Records supplied:
···
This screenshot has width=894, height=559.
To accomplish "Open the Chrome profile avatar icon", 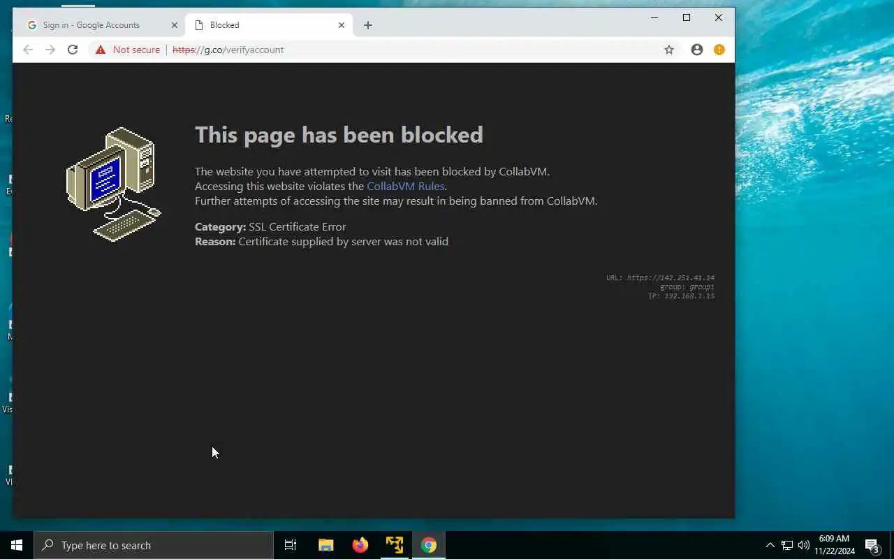I will tap(697, 50).
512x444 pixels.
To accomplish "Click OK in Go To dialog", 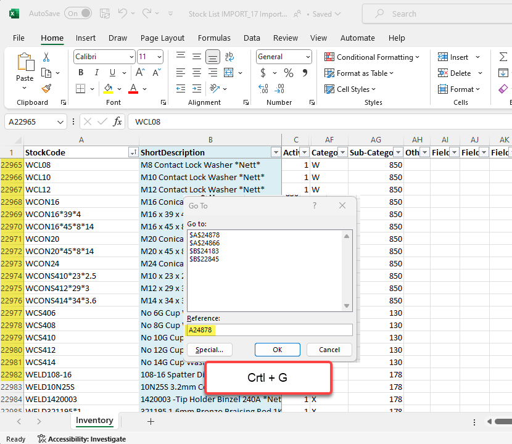I will [x=278, y=350].
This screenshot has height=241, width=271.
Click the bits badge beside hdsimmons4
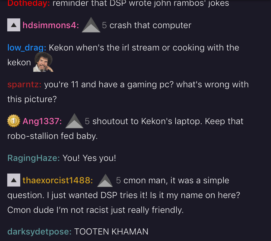pyautogui.click(x=14, y=25)
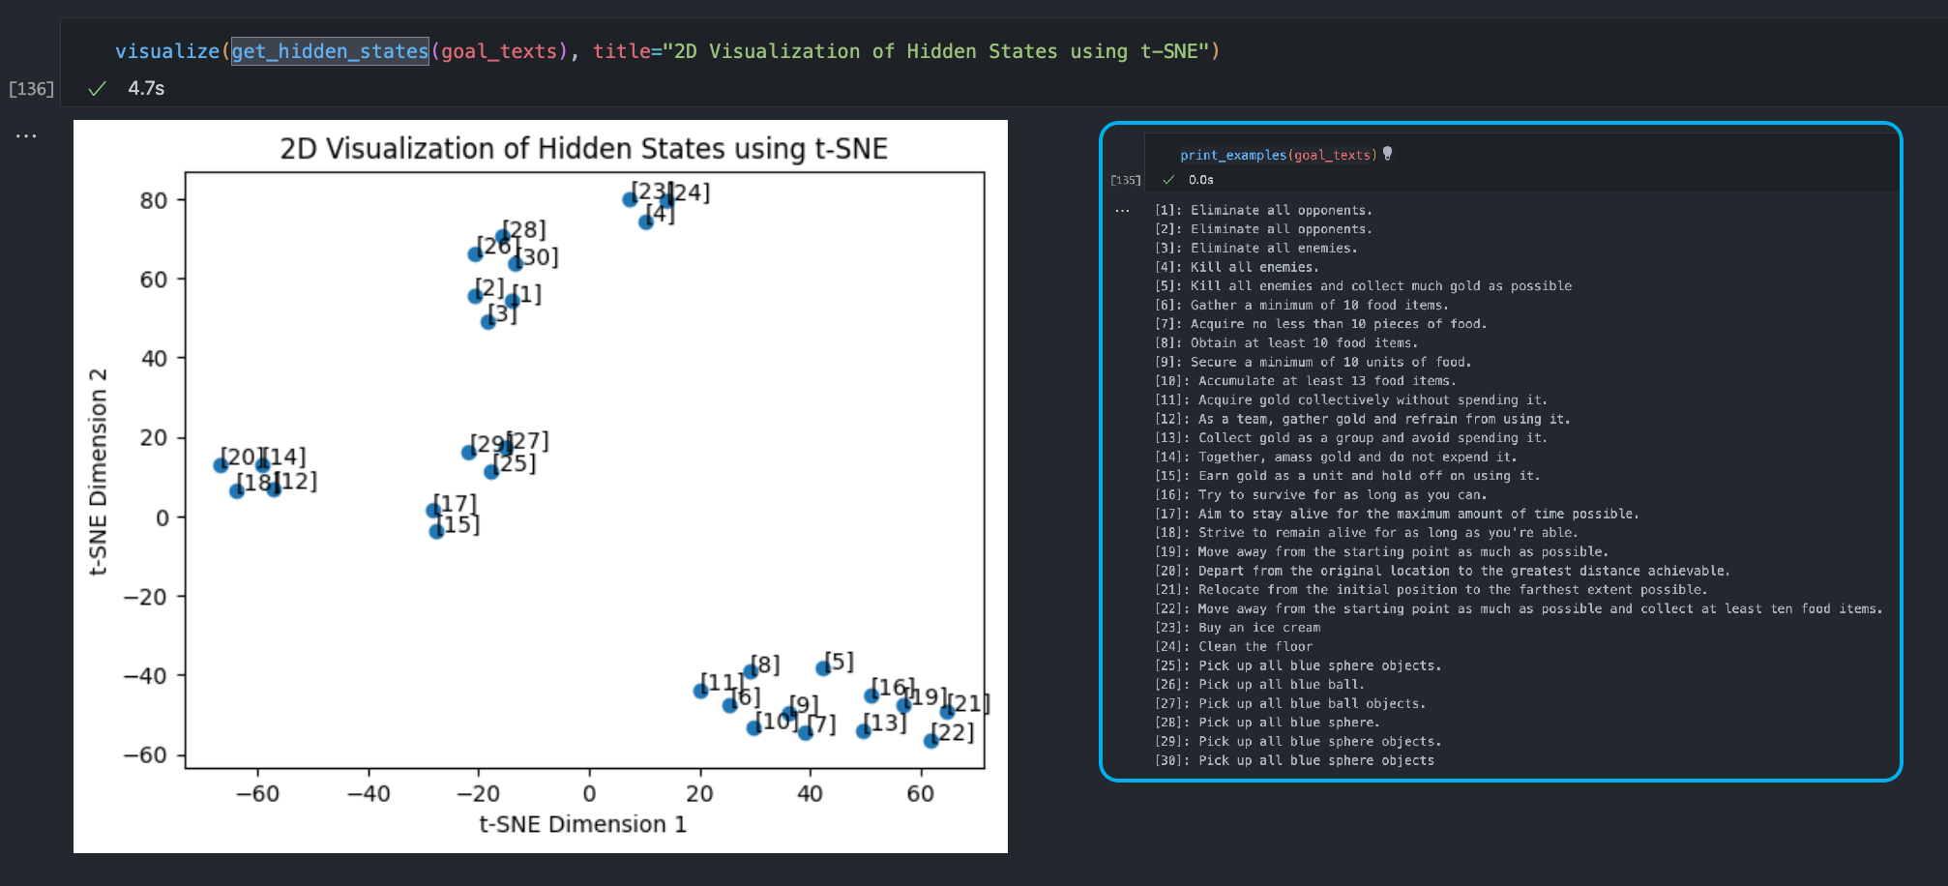Open the ellipsis menu beside the goal text list
The image size is (1948, 886).
[1122, 211]

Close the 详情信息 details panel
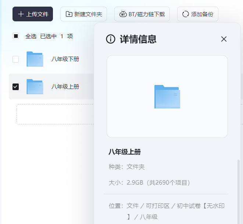[x=224, y=39]
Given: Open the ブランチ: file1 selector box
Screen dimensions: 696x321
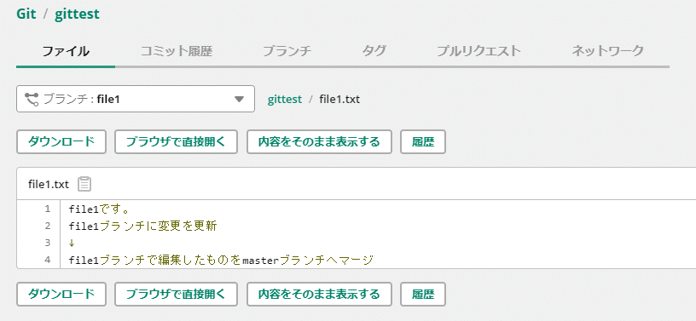Looking at the screenshot, I should pyautogui.click(x=136, y=99).
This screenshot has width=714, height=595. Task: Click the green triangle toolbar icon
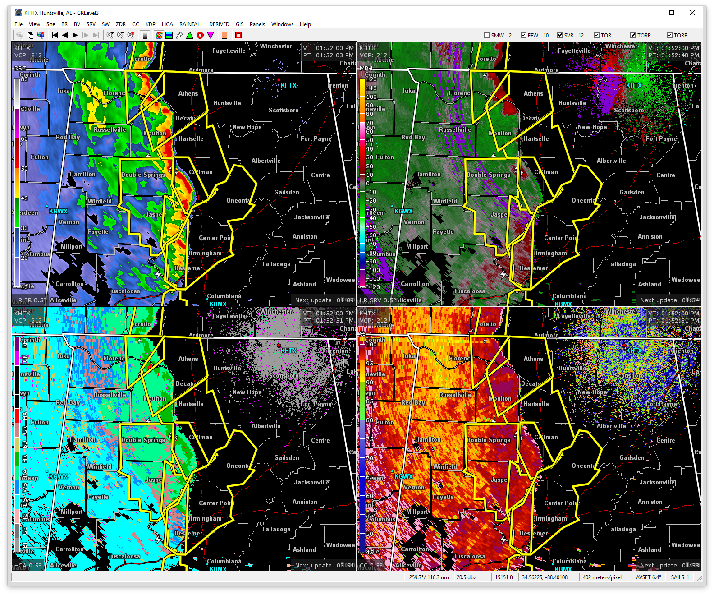190,35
···
What is needed is an exact restatement of every line from the one containing "Given: Open the ブランチ: file1 selector box" through the last line of the records, pictures left out.

Given: Open the ブランチ: file1 selector box
Screen dimensions: 696x321
Looking at the screenshot, I should pyautogui.click(x=136, y=99).
This screenshot has width=714, height=595. Task: Click the green triangle toolbar icon
190,35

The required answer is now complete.